Bryce further explained that America has a long-lived fleet of 284 million conventional cars that will last for years despite the strength of electric vehicle sales. He concluded that seven oil and gas companies are under-valued based on standard price-to-earnings and enterprise value-to-EBITDA ratios.
“The supermajors are all selling at big discounts to the S&P 500. So are the independents, including Devon and Diamondback.”
I agree with most of what Bryce says but am hesitant to say that the market’s view of oil and gas companies is wrong.
On the most basic level of net returns, energy stocks have consistently under-performed the S&P 500 for most of the last decade (Figure 1). The 10-year net total return for the energy sector is 3.2% compared with 11.9% for the broader market. Moreover, energy stocks have returned -0.6% so far in 2023 while S&P performance has averaged 19.7%.
Furthermore, U.S. transport fuel consumption does not seem quite as straight-forward to me as it does to Bryce. Gasoline consumption has been less than the 5-year average 73% of the time since January 2022 (Figure 2).
Similarly, diesel consumption has been less than its 5-year average 68% of the time since January 2022 (Figure 3).
Despite reports about the strength of the U.S. economy and the recent oil-price rally, energy is the economy. Neither gasoline nor diesel data provide strong support for the popular idea that the U.S. economy and oil markets are booming. Lower-than-average diesel consumption is especially disturbing because it is the hemoglobin for the movement of goods and materials. Its use is fairly inelastic in normal economic conditions. When diesel consumption falls, it is ordinarily because orders are weak.
The U.S. and world economies are still recovering from the effects of the Covid economic closure and associated supply chain problems. The supply and price shocks that followed Russia’s 2022 invasion of Ukraine will probably have a lasting effect on global markets.
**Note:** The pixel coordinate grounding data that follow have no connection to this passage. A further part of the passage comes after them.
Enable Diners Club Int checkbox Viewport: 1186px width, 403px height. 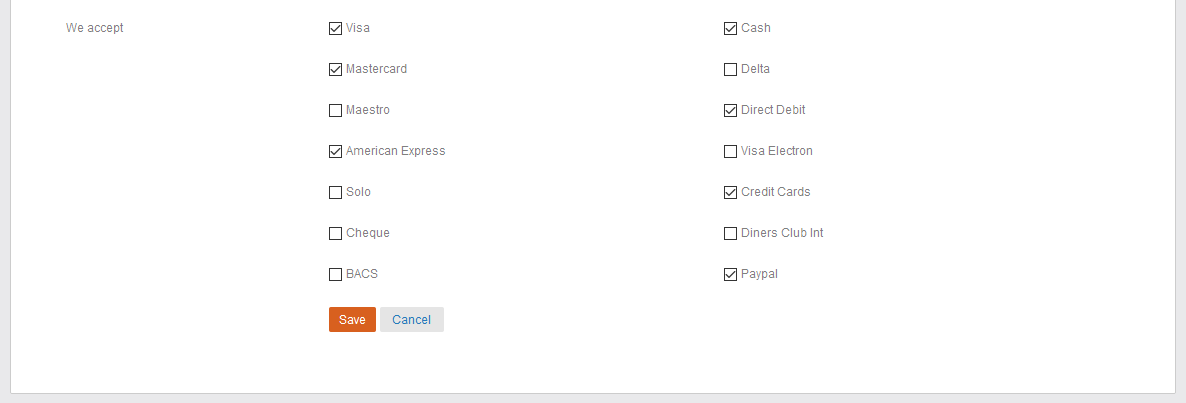click(730, 234)
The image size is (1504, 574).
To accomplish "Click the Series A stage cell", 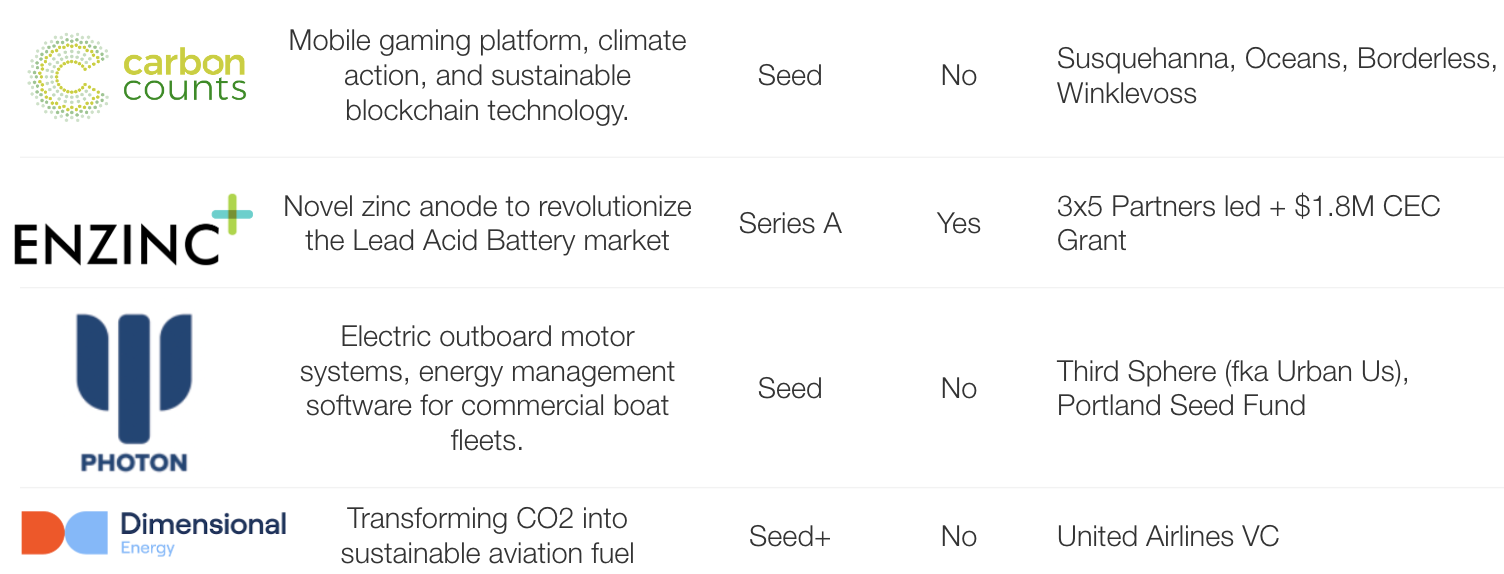I will (790, 223).
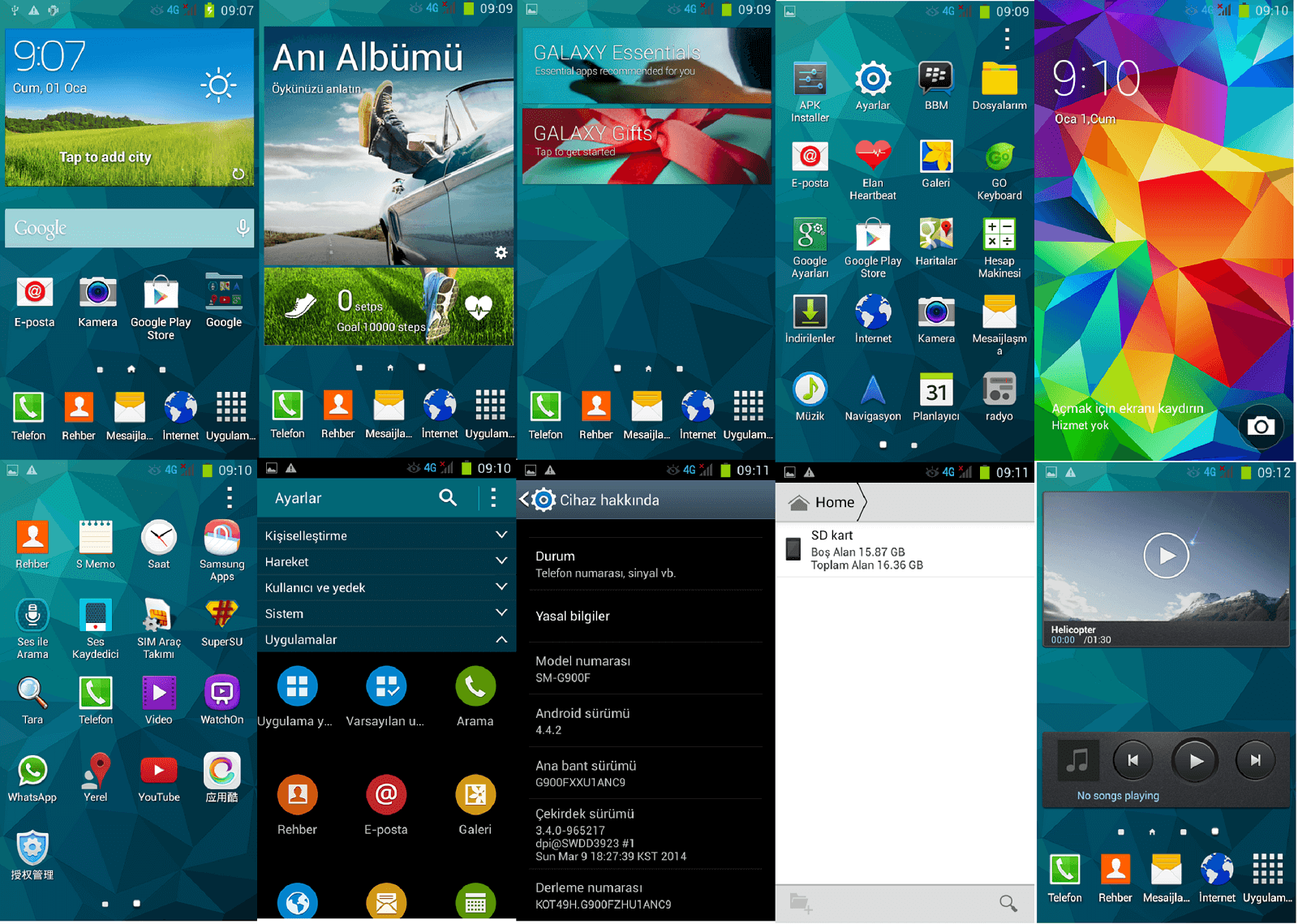Screen dimensions: 1298x924
Task: Tap to add city on weather widget
Action: point(105,157)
This coincides with a reversal in the globalization of trade that led to commodity deflation throughout much of the last 30 years.
Liam Denning made these observations a few days ago.
“As much as the onset of the war in Ukraine offered a taste of those lucrative periods where OPEC could capitalize on disruption, it was also another visceral indicator of wider disruptions. Oil embodied globalization before that was even a term, but the notion of relying on fragile or even hostile nations for life’s essentials is fast falling out of fashion. At the same time, climate change is forcing a reevaluation of energy’s physical foundations.”
Public debt rose to extraordinary levels because of both Covid and Ukraine. It is naive to believe that is all or even mostly behind us, and it is easy to see why why markets remain cautious.
Vaclav Smil’s four pillars of modern civilization—steel, cement, plastic and ammonia—require fossil fuels now and in the foreseeable future.
“The scale of our dependence on fossil carbon make any rapid substitutions impossible…Modern economies will always be tied to massive material flows and…will remain fundamentally dependent on fossil fuels used in the production of these indispensable materials.”
–Vaclav Smil, How The World Really Works
The idea that electric vehicles may displace gasoline reflects a fundamental ignorance about the oil refining process. The idea that a green energy transition is reshaping society ignores the way the world really works.
Warren Buffet’s investments in oil and LNG make good sense because energy will always be important and well-managed companies will be successful.
At the same time, it is impossible to ignore that oil production and consumption are declining—forecasts to the contrary notwithstanding. That is because of massive public and private debt loads, inflation, economic contraction, declining oil affordability, consumer behavior change, and limited credit for new drilling and development. The imagined transition to renewable energy is a secondary factor at best.